“You’re only as good as the people you dress,” said Halston, who clothed Jackie O, Liza Minelli, Elizabeth Taylor, Lauren Bacall and Gene Tierney. Swathed in controversy, honoured many times in his career, the designer is currently receiving the most golden honour of all - his own Netflix docudrama. But how much of what we are seeing on TV is true and is the halterneck back? Here is the low-down.
Roy Halston Frowick has been lauded as “America’s greatest fashion designer”, an accolade he would surely never have achieved had he named his label Roy. He started out making hats (his first notable fan was Jackie Kennedy) before moving into ready to wear, couture, perfume and, in 1972, a collaboration with JC Penney which would eventually prove the label’s downfall, and see him lose the rights to his own name. Charismatic and kind yet also cruel and standoffish, Halston died in 1990, aged 57. In the Netflix drama, he is played by Ewan McGregor - quite convincingly, once you stop expecting Francis Begbie to burst into the room and glass everyone. McGregor’s performance is cleverly understated, and draws out the designer’s loyalties and sensitivities as much as his predilections for rent boys and cocaine.
The Other Man
Which brings us to Victor Hugo, the Venezuelan rent boy that Netflix depicts as Halston’s one true love. In RL, they were in a relationship for 12 years, his fictitious name apparently a pun on his “Huge O” physical endowment. True enough, Victor doesn’t stop banging on about his big dick, an appendage from which he extrapolates a vast degree of entitlement. These days, Victor’s manipulative behaviour would be called out as coercively controlling, but this was the seventies, so it wasn’t. Instead, he lorded it up all over town in tight pants, bullying Halston’s staff and demanding recognition as Halston’s partner. Every successful fashion designer has a clingy fuckbuddy of dubious intent, and Netflix’s depiction of Halston’s is spot on.

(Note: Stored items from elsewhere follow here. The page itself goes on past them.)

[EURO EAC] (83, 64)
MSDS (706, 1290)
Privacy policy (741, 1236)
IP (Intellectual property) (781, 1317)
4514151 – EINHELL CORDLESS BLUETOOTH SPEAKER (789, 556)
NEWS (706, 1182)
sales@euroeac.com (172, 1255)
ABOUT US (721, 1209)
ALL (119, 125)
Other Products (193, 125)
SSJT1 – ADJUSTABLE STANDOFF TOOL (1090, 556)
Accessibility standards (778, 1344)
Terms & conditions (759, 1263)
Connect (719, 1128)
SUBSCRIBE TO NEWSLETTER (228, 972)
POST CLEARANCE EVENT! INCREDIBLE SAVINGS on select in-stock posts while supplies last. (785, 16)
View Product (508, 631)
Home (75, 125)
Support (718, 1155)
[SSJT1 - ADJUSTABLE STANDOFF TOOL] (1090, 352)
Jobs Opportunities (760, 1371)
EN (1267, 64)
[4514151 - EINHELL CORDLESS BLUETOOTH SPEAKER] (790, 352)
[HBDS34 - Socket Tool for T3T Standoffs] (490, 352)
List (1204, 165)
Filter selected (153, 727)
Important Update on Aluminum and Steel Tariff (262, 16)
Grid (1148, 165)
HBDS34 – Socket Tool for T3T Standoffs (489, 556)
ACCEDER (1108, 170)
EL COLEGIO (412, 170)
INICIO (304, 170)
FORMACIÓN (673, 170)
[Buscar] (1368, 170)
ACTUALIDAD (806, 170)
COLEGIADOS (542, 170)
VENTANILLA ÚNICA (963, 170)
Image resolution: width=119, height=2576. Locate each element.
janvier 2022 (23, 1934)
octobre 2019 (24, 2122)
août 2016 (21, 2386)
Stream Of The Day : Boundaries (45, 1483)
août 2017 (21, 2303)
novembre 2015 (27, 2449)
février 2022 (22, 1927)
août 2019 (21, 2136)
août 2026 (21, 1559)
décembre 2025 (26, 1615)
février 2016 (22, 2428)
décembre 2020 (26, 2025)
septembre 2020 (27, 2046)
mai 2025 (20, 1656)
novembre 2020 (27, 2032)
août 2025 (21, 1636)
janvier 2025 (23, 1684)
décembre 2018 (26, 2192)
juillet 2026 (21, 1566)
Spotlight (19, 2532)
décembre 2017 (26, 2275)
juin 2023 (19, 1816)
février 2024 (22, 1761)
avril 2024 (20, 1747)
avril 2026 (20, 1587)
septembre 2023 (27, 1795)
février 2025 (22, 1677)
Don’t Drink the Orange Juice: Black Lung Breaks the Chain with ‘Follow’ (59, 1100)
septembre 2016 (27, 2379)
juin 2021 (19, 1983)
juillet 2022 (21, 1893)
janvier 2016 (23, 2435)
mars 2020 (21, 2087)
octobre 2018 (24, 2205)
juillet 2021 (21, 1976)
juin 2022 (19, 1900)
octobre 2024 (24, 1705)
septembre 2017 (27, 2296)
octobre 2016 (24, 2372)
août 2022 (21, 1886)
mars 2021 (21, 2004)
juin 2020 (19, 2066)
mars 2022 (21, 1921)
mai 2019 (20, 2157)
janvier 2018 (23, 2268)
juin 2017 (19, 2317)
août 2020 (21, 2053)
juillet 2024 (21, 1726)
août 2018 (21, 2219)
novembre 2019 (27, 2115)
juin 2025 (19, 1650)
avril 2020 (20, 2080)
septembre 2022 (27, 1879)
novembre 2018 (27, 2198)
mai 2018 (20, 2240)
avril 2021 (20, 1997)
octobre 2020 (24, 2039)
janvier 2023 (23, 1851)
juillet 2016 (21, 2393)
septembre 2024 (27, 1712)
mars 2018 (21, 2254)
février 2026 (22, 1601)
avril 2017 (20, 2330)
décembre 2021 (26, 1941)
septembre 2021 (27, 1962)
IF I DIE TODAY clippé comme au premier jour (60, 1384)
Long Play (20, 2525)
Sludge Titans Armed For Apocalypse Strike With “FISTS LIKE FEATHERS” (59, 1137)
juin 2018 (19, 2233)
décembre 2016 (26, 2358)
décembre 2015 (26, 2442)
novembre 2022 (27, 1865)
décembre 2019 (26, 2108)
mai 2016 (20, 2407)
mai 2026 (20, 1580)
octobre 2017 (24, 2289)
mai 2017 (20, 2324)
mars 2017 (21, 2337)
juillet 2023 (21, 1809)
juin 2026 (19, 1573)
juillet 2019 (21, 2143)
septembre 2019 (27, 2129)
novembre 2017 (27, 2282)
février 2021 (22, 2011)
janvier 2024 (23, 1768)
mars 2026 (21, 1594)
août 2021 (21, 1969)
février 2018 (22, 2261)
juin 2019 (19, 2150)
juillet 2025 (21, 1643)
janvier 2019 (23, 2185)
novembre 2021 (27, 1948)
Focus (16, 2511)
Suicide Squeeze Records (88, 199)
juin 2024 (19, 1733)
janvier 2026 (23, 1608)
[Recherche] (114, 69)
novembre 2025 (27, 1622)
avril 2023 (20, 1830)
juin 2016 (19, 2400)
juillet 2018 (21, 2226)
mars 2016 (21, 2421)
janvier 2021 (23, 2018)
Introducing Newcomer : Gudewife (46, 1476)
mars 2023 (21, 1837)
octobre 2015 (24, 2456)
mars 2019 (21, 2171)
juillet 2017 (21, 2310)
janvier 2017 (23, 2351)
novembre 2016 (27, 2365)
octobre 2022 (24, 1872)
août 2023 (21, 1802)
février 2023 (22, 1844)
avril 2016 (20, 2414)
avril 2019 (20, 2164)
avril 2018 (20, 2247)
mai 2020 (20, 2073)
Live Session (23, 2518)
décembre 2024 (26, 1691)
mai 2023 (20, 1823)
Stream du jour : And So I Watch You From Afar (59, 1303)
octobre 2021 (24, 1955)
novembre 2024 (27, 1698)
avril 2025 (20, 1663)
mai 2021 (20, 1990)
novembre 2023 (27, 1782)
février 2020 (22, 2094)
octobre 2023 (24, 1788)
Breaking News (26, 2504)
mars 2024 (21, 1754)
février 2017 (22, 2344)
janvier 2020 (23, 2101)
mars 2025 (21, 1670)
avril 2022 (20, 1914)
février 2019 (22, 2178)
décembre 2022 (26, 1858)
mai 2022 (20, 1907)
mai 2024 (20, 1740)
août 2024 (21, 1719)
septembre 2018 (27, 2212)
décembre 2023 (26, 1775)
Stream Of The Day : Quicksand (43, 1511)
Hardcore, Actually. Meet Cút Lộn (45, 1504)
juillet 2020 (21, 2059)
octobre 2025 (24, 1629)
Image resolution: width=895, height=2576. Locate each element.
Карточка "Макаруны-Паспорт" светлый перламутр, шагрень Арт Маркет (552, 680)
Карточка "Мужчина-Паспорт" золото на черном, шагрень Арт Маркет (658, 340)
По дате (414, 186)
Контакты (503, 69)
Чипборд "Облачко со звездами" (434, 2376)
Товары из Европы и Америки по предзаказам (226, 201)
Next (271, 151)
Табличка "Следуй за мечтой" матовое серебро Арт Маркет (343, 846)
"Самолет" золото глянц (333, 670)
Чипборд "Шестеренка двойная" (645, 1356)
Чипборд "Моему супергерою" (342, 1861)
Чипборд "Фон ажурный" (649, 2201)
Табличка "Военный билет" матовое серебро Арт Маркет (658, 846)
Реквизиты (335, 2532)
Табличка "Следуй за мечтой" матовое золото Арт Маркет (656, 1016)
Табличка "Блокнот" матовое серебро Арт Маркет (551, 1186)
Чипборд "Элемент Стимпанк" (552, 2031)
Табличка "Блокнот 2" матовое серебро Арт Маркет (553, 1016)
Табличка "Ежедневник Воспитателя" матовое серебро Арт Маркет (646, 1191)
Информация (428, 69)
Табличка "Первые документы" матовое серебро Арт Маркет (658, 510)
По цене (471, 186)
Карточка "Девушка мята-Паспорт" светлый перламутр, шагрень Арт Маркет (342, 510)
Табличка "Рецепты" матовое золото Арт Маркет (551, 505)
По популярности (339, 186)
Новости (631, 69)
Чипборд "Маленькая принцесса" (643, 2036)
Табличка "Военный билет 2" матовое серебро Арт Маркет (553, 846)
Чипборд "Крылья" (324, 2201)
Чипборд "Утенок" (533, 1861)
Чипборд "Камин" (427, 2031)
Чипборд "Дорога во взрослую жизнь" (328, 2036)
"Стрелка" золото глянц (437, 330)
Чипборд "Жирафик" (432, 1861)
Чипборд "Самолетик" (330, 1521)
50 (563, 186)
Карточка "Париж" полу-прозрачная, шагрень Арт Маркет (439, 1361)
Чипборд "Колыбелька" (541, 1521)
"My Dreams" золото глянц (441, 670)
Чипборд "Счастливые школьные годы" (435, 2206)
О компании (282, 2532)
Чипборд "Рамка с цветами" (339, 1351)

Actually, Halston had two muses: the languorous Italian model Elsa Peretti, who had been with him since the days he couldn’t even afford a lightbulb for his studio, and Liza Minelli, for whose 1974 wedding to Jack Haley, he famously made a daffodil yellow trouser suit. Netflix depicts the two women as friends, which is nice, and avoids the cliched trope of bitchy fashion mavens. But there was another formidable woman in Halston’s life: Eleanor Lambert, the legendary fashion publicist who was to PR what Anna Wintour is to editorial. It was Lambert who not only catapulted Halston onto a global stage, but American fashion: the Met Ball wouldn’t exist without her, nor would New York Fashion Week. Filthy mouthed and tenacious, it’s about time Lambert’s standing was recognised on screen.
We’ve all heard of Studio 54, club of clubs, favourite of Truman Capote, Andy Warhol, Angelica Huston, Calvin Klein and Bianca Jagger, who you may have heard once rode in on a white horse. Halston was always there, surrounded by “Halstonettes”, rent boys and bowls of cocaine, looking so haughty in his dark glasses that even Warhol was allegedly intimidated. Which is all very cool, so why does Netflix’s version of Studio 54 look like the Romford outpost of Cinderella Rockerfella’s circa 1985? The show’s executive producer, Ryan Murphy (Glee, Pose, Hollywood) is a stickler for detail, and has form in creating lavish bacchanalian scenes. Maybe the myth of Studio 54 is so powerful at this point in history that not even Netflix’s legendary budgets were enough to capture its hedonism.
“It’s sexy, it’s comfort, it’s freedom,” breathes Halston or one of his acolytes, for the script is nothing if not an enabler of a rousing armchair game of Fashion Bingo. Every cliche in the fashion lexicon is here, camped up for our delectation. After his hats, Halston’s first big hit was a machine-washable button-through dress in a fabric he named Ultrasuede, which debuted in 1972 at $185. The dress was somewhat prosaic, but the fabric became legendary, and MacGregor utters “it’s ultrasuede” with comedic effect. Halston’s most well-known design was probably the halterneck gown, which ruled the dancefloor at Studio 54 and was later revived by the Hollywood stylist Rachel Zoe, who served as creative consultant to Halston after it was bought by Harvey Weinstein in 2007. But enough said about that: suffice to say that Netflix captures the sex appeal of Halston’s clothes, as well as the tensions inherent in creating them.